The stable isotopic signature of biologically produced molecular hydrogen (H2)
- 1Institute for Marine and Atmospheric research Utrecht (IMAU), Utrecht University, Utrecht, The Netherlands
- 2Department of Atmospheric Chemistry, MPI for Chemistry, Mainz, Germany
- 3Laboratory of Microbiology, Wageningen University, Wageningen, The Netherlands
- 4Empa, Swiss Federal Laboratories for Materials Science and Technology, Laboratory for Air Pollution and Environmental Technology, Dubendorf, Switzerland
- 5Department of Biogeochemical Processes, Max Planck Institute for Biogeochemistry, Jena, Germany
Abstract. Biologically produced molecular hydrogen (H2) is characterised by a very strong depletion in deuterium. Although the biological source to the atmosphere is small compared to photochemical or combustion sources, it makes an important contribution to the global isotope budget of H2. Large uncertainties exist in the quantification of the individual production and degradation processes that contribute to the atmospheric budget, and isotope measurements are a tool to distinguish the contributions from the different sources. Measurements of δ D from the various H2 sources are scarce and for biologically produced H2 only very few measurements exist.
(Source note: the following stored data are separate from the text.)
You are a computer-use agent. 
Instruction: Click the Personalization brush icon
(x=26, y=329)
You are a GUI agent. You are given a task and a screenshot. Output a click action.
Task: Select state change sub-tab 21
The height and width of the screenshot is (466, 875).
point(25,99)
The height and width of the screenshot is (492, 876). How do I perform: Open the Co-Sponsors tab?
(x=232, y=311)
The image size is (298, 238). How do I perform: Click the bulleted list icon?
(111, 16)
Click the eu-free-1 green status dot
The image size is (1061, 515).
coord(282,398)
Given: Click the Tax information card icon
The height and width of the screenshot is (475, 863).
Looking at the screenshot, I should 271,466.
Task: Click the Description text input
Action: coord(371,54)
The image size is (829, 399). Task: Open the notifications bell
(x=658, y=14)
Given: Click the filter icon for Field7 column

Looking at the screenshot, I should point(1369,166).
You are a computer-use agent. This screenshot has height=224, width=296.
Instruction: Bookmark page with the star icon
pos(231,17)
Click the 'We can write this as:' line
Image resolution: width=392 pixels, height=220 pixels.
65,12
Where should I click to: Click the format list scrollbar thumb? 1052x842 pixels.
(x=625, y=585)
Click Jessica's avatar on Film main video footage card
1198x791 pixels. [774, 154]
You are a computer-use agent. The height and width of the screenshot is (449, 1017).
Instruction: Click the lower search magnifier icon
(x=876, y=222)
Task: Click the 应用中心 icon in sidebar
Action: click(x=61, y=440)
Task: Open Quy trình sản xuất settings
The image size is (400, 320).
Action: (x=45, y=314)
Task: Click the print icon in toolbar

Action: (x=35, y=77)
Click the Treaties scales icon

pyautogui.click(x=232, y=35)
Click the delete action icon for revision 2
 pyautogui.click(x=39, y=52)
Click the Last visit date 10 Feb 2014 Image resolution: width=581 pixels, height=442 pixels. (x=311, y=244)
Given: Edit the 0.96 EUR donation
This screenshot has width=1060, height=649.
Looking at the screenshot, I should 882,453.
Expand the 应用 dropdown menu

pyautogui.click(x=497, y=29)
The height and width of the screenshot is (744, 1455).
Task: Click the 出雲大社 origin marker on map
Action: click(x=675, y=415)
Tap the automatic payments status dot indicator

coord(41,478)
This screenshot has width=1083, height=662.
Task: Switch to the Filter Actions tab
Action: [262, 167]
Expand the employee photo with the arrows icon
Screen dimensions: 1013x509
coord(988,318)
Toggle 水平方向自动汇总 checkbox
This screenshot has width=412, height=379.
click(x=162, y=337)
Here the first systematic study of the isotopic composition of biologically produced H2 is presented. In a first set of experiments, we investigated δ D of H2 produced in a biogas plant, covering different treatments of biogas production. In a second set of experiments, we investigated pure cultures of several H2 producing microorganisms such as bacteria or green algae. A Keeling plot analysis provides a robust overall source signature of δ D = −712‰ (±13‰) for the samples from the biogas reactor (at 38 °C, δ DH2O= +73.4‰), with a fractionation constant ϵH2-H2O of −689‰ (±20‰) between H2 and the water. The five experiments using pure culture samples from different microorganisms give a mean source signature of δ D = −728‰ (±28‰), and a fractionation constant ϵH2-H2O of −711‰ (±34‰) between H2 and the water. The results confirm the massive deuterium depletion of biologically produced H2 as was predicted by the calculation of the thermodynamic fractionation factors for hydrogen exchange between H2 and water vapour. Systematic errors in the isotope scale are difficult to assess in the absence of international standards for δ D of H2.
As expected for a thermodynamic equilibrium, the fractionation factor is temperature dependent, but largely independent of the substrates used and the H2 production conditions. The equilibrium fractionation coefficient is positively correlated with temperature and we measured a rate of change of 2.3‰ / °C between 45 °C and 60 °C, which is in general agreement with the theoretical prediction of 1.4‰ / °C. Our best experimental estimate for ϵH2-H2O at a temperature of 20 °C is −731‰ (±20‰) for biologically produced H2. This value is close to the predicted value of −722‰, and we suggest using these values in future global H2 isotope budget calculations and models with adjusting to regional temperatures for calculating δ D values.